Sorry, I'm not understanding this.
The 'dev_private' is a 'struct nfp_flower_representor *', and it will be freed in 'rte_eth_dev_release_port()'.
What I freed in 'nfp_pf_uninit()' is a 'struct nfp_pf_dev *', so I'm not catch your point about this.

> Won't removing 'rte_free(pf_dev);' from 'nfp_pf_uninit()' will have the same
> effect, instead of setting it NULL in advance?
> 

If I remove the 'rte_free(pf_dev);' from 'nfp_pf_uninit()', there will be a memory leak as no one will free it, and actually I'm not 'setting it NULL in advance'.

359             repr = dev->data->dev_private;
360             app_fw_flower = repr->app_fw_flower;
361             hw = app_fw_flower->pf_hw;
362             pf_dev = hw->pf_dev;

Maybe you just confuse the 'pf_repr' and 'pf_dev'? Just a guess.
  
Ferruh Yigit Jan. 11, 2024, 12:32 p.m. UTC | #7
On 1/11/2024 2:02 AM, Chaoyong He wrote:
>> On 1/9/2024 7:56 AM, Chaoyong He wrote:
>>>> On 12/18/2023 1:50 AM, Chaoyong He wrote:
>>>>>> On 12/14/2023 10:24 AM, Chaoyong He wrote:
>>>>>>> From: Long Wu <long.wu@corigine.com>
>>>>>>>
>>>>>>> Set the representor array to NULL to avoid that close interface
>>>>>>> does not free some resource.
>>>>>>>
>>>>>>> Fixes: a135bc1644d6 ("net/nfp: fix resource leak for flower
>>>>>>> firmware")
>>>>>>> Cc: chaoyong.he@corigine.com
>>>>>>> Cc: stable@dpdk.org
>>>>>>>
>>>>>>> Signed-off-by: Long Wu <long.wu@corigine.com>
>>>>>>> Reviewed-by: Chaoyong He <chaoyong.he@corigine.com>
>>>>>>> Reviewed-by: Peng Zhang <peng.zhang@corigine.com>
>>>>>>> ---
>>>>>>>  drivers/net/nfp/flower/nfp_flower_representor.c | 15
>>>>>>> ++++++++++++++-
>>>>>>>  1 file changed, 14 insertions(+), 1 deletion(-)

= Requests =
• A. In the patch thread, why does the writer refuse to remove 'rte_free(pf_dev);' from 'nfp_pf_uninit()'? Answer in one to three sentences.
• B. Please list every distinct email address that appears in the patch thread.
None of the entries are needed for this work.

= Information given =

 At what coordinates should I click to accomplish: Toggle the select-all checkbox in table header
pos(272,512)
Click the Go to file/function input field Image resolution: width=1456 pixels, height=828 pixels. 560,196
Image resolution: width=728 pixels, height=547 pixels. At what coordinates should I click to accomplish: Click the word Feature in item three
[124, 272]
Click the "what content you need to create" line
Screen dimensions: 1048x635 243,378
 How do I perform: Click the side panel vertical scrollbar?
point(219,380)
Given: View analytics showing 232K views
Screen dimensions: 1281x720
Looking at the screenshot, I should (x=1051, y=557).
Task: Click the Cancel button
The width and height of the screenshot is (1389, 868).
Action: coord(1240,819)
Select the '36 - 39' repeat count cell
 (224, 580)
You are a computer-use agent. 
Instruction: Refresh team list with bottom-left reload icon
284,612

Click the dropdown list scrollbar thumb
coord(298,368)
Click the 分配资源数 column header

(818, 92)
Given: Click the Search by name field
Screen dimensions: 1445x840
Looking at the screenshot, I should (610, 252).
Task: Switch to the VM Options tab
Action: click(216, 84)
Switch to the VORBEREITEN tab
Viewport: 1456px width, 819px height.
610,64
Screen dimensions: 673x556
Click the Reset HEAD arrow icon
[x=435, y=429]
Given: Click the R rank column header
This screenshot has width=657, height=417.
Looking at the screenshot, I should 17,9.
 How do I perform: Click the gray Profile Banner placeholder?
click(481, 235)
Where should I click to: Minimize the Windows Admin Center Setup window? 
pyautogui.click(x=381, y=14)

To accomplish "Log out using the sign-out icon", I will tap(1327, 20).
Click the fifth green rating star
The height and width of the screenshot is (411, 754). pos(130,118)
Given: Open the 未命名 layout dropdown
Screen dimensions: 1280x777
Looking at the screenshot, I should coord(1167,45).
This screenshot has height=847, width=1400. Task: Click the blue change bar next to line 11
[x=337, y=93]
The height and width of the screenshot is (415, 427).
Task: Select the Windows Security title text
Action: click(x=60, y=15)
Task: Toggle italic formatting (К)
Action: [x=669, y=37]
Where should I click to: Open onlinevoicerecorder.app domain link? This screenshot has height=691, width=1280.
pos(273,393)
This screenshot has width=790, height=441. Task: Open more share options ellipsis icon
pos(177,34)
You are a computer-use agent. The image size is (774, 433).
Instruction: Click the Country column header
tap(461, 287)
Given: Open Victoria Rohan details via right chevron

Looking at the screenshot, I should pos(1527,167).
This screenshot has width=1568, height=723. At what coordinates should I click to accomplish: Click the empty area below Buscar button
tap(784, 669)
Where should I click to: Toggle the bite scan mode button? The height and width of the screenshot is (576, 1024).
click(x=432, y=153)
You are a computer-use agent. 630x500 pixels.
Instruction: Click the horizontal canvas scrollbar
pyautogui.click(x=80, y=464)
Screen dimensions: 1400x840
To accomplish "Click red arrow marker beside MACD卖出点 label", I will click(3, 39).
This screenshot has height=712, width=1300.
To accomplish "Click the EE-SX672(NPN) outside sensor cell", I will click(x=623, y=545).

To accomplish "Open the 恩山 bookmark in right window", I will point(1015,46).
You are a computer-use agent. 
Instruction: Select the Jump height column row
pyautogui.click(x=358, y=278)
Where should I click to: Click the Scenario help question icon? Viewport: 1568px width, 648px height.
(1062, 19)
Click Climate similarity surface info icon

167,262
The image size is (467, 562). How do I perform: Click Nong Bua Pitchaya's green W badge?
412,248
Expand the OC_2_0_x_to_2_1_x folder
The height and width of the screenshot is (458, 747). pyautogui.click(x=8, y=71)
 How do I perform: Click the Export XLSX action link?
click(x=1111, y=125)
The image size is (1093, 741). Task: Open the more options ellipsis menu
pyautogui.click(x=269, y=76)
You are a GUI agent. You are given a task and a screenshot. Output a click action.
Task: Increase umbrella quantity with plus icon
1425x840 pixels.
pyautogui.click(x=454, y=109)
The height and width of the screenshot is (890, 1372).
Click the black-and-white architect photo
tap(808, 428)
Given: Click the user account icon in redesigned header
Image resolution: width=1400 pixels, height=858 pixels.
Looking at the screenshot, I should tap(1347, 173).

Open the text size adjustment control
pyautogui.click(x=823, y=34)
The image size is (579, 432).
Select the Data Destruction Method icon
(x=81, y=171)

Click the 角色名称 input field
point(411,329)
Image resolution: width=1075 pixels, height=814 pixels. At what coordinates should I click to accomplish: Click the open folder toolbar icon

= Answers to the problems =
• A. Removing it would cause a memory leak, because nothing else would free that memory.

• B.
long.wu@corigine.com
chaoyong.he@corigine.com
stable@dpdk.org
peng.zhang@corigine.com